Rainy doesn’t use her full name in the story and we’ve given her ex a pseudonym, but we didn’t want this story to be a surprise to him. Throughout the reporting process I had many conversations with Rainy and a meeting with both Rainy and a social worker at Day One to safety plan around the broadcast of the story.

In the end we decided that writing a letter to Tony that explained what the story is about, what it includes and where it will air would ensure that he knew what Rainy alleges in the piece. We asked him to reach out to This American Life Producer Sean Cole to share his perspective.

We hand delivered the letter to his house and Sean sent him a digital copy. Tony wrote back saying that he didn’t want anything to do with the story and said, “multiple of the claims are completely wrong” and some things were left out. He didn’t give specifics.

 

Finally, it sounds like you have been working on some emotionally grueling stories, how has that been for you?

It’s been heavy and tough -- especially when Rainy would disappear. But it was the times when she’d re-emerge that were actually the hardest because I knew she was still in it, and that once she left my presence, she’d be going home to him.

But what’s been heartening in all of this is getting to work with Rainy in such an intimate way over the past two years. She is truly incredible.
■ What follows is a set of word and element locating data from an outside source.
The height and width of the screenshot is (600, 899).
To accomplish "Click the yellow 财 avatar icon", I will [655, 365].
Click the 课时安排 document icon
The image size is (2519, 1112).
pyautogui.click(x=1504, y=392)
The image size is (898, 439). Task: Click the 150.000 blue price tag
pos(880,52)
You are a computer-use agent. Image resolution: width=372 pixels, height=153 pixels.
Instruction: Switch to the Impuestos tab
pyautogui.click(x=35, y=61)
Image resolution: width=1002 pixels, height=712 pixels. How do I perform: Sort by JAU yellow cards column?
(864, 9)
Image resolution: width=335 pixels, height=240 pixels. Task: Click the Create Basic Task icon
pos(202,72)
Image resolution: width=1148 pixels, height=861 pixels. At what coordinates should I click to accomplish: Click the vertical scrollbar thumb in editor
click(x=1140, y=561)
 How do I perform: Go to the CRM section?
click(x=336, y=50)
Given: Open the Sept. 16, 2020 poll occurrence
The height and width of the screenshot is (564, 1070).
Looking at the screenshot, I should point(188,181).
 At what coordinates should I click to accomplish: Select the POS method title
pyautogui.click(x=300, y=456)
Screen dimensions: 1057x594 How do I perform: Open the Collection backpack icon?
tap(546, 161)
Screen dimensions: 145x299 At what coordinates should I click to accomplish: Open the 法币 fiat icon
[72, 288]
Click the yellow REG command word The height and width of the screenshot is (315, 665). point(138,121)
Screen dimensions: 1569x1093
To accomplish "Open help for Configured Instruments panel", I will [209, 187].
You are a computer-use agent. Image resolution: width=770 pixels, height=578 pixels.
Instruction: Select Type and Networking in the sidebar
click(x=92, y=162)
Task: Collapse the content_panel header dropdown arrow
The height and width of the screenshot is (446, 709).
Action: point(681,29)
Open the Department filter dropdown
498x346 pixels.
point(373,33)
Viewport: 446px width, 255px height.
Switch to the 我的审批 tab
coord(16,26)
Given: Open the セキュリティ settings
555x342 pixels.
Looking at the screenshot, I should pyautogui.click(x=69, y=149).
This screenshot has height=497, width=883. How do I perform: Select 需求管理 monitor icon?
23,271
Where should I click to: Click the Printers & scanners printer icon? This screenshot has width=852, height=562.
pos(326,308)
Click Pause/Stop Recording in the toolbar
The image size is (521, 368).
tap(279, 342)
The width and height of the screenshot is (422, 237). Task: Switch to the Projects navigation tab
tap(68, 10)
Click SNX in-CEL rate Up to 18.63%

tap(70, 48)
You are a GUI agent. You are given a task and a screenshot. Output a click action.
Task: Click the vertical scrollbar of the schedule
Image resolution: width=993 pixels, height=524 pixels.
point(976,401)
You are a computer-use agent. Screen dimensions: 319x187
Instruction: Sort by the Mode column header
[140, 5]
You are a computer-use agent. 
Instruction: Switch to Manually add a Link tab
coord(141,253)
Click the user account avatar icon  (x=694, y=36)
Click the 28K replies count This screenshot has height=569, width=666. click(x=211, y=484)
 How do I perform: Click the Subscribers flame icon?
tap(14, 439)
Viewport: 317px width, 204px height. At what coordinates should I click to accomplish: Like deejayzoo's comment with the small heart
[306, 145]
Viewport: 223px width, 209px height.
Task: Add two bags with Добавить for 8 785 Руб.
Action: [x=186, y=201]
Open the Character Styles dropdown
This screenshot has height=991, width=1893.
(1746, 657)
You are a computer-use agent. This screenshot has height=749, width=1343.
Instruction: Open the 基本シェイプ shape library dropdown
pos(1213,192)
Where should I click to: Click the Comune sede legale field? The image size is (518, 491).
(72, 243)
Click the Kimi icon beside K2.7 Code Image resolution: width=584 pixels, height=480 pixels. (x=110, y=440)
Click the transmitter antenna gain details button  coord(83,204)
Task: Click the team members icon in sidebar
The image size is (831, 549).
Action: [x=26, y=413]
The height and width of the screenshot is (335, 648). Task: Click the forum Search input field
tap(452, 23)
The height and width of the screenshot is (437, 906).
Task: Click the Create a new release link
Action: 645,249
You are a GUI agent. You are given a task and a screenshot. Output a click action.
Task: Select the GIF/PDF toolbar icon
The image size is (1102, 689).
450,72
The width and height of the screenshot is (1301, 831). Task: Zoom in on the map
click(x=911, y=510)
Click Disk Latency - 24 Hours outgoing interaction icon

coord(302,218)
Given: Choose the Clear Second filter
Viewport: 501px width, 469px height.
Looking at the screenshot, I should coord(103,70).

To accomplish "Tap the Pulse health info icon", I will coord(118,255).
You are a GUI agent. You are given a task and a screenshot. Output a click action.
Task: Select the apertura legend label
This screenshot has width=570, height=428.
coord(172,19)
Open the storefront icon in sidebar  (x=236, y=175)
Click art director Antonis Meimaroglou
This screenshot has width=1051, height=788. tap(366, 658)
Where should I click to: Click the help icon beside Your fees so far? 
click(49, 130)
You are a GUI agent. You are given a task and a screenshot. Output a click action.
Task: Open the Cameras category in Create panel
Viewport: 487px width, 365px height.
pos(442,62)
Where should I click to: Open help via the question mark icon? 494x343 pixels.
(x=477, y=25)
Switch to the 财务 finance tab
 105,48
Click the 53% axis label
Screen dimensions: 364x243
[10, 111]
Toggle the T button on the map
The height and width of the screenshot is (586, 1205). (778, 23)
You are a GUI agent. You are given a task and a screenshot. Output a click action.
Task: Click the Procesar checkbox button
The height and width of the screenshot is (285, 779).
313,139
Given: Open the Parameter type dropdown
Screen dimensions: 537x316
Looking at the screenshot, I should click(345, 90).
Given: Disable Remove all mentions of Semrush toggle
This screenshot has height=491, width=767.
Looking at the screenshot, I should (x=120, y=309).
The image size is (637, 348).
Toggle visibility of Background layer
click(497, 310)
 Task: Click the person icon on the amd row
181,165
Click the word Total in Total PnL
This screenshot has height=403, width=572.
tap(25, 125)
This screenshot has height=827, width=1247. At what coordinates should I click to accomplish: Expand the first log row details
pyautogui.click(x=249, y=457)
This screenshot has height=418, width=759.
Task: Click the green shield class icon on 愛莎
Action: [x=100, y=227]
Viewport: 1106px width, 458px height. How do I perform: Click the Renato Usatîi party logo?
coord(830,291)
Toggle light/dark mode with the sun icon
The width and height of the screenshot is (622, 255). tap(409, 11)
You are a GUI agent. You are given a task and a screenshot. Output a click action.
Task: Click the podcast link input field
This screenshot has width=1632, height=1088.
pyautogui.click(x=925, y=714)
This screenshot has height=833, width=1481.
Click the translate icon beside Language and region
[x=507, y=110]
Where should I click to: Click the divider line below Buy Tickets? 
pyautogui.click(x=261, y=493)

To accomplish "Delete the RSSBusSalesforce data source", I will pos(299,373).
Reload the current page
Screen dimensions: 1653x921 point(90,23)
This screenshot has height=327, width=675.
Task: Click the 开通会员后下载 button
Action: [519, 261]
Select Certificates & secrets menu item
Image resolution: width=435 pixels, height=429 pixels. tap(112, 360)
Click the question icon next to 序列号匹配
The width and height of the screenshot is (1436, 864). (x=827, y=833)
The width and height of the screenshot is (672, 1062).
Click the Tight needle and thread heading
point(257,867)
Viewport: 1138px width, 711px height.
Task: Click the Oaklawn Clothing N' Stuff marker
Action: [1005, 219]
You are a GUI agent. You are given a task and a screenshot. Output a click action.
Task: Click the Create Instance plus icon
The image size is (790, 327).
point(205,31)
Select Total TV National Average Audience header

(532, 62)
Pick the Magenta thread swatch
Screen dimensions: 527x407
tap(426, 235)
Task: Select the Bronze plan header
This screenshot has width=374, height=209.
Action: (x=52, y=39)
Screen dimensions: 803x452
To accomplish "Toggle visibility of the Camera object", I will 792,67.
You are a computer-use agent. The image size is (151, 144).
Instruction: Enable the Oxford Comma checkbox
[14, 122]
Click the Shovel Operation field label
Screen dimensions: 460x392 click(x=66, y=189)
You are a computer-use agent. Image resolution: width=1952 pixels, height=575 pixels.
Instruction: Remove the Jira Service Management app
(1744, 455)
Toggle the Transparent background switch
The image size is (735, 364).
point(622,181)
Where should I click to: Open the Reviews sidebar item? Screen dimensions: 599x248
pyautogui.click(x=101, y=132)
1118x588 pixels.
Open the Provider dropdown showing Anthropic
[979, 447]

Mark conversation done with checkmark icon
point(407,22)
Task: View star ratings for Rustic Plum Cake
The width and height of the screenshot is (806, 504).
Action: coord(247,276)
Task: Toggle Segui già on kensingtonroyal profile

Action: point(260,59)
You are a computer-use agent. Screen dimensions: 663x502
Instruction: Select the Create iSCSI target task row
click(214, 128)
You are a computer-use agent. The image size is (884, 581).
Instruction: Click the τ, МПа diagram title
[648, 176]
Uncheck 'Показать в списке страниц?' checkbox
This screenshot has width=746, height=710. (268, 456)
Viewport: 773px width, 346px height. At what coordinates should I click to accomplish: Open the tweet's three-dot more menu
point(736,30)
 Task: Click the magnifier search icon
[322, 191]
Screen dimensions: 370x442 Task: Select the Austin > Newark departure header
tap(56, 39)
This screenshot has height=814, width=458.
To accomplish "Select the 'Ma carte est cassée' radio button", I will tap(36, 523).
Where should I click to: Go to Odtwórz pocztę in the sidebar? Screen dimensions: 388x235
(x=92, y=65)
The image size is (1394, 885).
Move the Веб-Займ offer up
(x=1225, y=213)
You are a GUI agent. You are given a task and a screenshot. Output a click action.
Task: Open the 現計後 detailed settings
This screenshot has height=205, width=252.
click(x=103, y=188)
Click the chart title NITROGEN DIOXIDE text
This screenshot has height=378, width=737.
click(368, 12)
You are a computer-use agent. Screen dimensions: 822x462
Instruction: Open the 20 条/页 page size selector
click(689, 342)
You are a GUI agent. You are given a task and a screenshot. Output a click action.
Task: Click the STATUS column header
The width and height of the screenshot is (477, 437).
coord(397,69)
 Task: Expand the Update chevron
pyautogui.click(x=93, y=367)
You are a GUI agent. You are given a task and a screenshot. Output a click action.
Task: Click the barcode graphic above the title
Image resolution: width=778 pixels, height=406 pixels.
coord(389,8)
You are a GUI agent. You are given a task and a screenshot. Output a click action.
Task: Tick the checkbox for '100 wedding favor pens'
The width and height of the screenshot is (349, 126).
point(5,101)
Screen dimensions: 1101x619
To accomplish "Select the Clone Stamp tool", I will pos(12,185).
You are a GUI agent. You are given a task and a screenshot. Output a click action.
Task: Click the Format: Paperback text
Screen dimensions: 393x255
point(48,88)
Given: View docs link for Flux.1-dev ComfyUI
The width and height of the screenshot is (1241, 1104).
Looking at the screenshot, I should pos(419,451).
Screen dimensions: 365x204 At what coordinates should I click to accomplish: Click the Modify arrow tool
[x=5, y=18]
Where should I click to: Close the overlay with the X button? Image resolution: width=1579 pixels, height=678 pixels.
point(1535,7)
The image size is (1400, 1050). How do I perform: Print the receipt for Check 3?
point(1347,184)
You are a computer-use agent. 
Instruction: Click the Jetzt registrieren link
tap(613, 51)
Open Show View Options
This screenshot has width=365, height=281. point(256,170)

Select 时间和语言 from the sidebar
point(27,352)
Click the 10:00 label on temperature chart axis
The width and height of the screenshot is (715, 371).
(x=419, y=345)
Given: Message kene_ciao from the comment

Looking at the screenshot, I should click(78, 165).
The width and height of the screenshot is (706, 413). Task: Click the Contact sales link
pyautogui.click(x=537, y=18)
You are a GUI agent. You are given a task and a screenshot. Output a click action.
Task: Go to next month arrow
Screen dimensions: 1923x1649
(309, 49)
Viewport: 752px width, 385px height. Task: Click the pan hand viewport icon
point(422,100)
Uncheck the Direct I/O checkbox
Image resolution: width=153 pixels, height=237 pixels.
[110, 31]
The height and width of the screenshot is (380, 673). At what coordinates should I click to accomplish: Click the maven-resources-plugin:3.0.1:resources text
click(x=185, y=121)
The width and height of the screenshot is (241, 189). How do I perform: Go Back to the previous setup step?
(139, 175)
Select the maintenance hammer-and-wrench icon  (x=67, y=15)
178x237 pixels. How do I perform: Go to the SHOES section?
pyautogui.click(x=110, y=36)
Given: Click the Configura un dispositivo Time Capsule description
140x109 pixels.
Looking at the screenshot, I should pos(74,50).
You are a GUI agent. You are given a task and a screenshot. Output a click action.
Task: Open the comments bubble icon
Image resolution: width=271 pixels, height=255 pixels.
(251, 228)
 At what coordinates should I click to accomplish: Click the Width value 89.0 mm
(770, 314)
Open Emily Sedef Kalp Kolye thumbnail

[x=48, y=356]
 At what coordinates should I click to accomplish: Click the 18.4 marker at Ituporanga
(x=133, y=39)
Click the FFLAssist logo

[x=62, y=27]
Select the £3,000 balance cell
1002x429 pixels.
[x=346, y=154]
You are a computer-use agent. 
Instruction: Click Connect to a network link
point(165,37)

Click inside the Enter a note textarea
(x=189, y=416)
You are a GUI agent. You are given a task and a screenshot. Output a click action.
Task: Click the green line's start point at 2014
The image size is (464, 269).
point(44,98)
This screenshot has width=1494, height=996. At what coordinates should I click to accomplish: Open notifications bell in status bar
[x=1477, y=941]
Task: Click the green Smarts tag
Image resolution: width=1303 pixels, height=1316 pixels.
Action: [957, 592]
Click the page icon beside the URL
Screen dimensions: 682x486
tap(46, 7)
And she’s so much more than a survivor of this abusive relationship, she’s resilient and deep-thinking, she’s an astrology mastermind, a dog whisperer (she worked at the shelter where I got my two pit bulls), and she’s schooled me in the ways of the old-school, Italian Brooklyn that she was raised in.

I’ve had the privilege of helping her get to know and understand herself through telling this story. And I got to be there for her high school graduation. I couldn’t be more proud of her.  

 

I was also the producer that worked on Destiny Mabry’s story about cycles of abuse within her family. She bravely reported this powerful piece, working through and continuing to report as the year anniversary of her sister, her niece and her nephew’s death came and went. She kept writing and reworking her script as she celebrated her niece and nephew’s birthdays. And I got to see her truly own the telling of her story and watch the process help her heal.

 

There were many, many tears -- from her and from me. I couldn’t help thinking of my own sisters and my nephews and she described their murders. Destiny and her family are living through an unspeakable tragedy but I’ve learned so much about grief and resilience through sitting next to her each day and helping her produce this story.